Fecha: 27 de diciembre de 2020
En la Jornada de la Familia que anualmente celebramos en este tiempo de la Navidad ponemos los cristianos la mirada en la Sagrada Familia, la formada por Jesús, María y José; la tenemos como modelo de actuación para nuestras propias familias en el amor, en el respeto a la dignidad de los otros, en la gratuidad del servicio y ayuda, en el valor de la vida y de la educación de los miembros de la misma. Sobre todo en la cálida intimidad con el Padre Dios.
La Iglesia ha valorado mucho la institución familiar como un regalo de Dios a la humanidad y como la primera sociedad natural, titular de derechos propios y originarios y la sitúa en el centro de la vida social. Decía el Concilio Vaticano II que la familia es la célula primera y vital de la sociedad; es una institución divina, fundamento de la vida de las personas y prototipo de toda organización social.
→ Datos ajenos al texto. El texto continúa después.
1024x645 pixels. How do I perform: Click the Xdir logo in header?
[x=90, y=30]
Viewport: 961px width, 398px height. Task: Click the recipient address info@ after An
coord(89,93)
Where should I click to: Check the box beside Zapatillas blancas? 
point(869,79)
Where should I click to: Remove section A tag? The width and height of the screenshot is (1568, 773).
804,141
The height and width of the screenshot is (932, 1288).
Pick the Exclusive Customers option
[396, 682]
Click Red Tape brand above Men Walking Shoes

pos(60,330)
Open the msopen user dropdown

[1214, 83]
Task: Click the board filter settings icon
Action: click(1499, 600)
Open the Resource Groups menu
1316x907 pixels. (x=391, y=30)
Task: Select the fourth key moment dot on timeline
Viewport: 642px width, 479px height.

A nuestro nivel diocesano nunca nos cansaremos de valorar la familia y de agradecer todo el servicio que presta a la actividad evangelizadora de la Iglesia y a la cohesión social. Esto mismo unido a la percepción tan positiva de todos, incluso de los miembros más jóvenes, nos anima a insistir en reconocer la importancia fundamental que tiene para nuestra sociedad; la de ahora y la del futuro, tanto en las crisis económicas y sociales como en los momentos de bonanza y expansión.
En esta Jornada cada año se resalta un aspecto de la institución familiar. En 2020 se ha centrado la atención en los abuelos de las familias y se le ha dado un título que no tiene nada de exagerado, “Los ancianos, tesoro de la Iglesia y de la Sociedad”.
Me conmueve cuando un personaje famoso del deporte o de la canción, con tanto arrastre popular, cuenta su historia personal y recuerda alguna anécdota relacionada con sus abuelos a los que ensalza o admira; algunos de ellos lo hacen con lágrimas que expresan ternura y gratitud. Porque nuestros abuelos forman parte sustancial del crecimiento y del amor que hemos recibido. Les debemos mucho no sólo por los obsequios materiales sino sobre todo, por sus palabras, llenas de sabiduría; por sus gestos, llenos de cariño; por sus deseos, repletos de esperanza, honestidad y ansias de ver cumplidas nuestras expectativas personales y profesionales.
Reconocemos con agrado la actitud de los abuelos. Forman parte indiscutible de la familia más íntima y cercana. Aunque no vivamos bajo un mismo techo, de ningún modo desaparece el vínculo. Nos agrada visitarles en sus domicilios, que nos inviten a comer, que nos acompañen al colegio, que nos reserven un pequeño ámbito dentro de su espacio vital. Y ellos disfrutan de nuestra compañía, de nuestras ocurrencias, de los éxitos escolares; también lamentan nuestros fracasos y miedos, nuestras dificultades y nerviosismos. Todo contribuye al crecimiento y a la colaboración mutua.
A los muchos deberes que imponemos a los abuelos, me atrevo a pedirles uno más: que no olviden su dimensión religiosa y que ayuden a sus nietos a rezar, a vivir con autenticidad cristiana los sacramentos de la iniciación, a acercarles a Jesucristo, el Señor de todos.
Termino con unas sugerentes frases de la Palabra de Dios: “Álzate ante las canas y honra al anciano” (Levítico) ¡Qué bien sienta a los ancianos la sabiduría, y a los ilustres la reflexión y el consejo”. “Hijo, cuida a tu padre en su vejez y durante su vida no le causes tristeza” (Eclesiástico).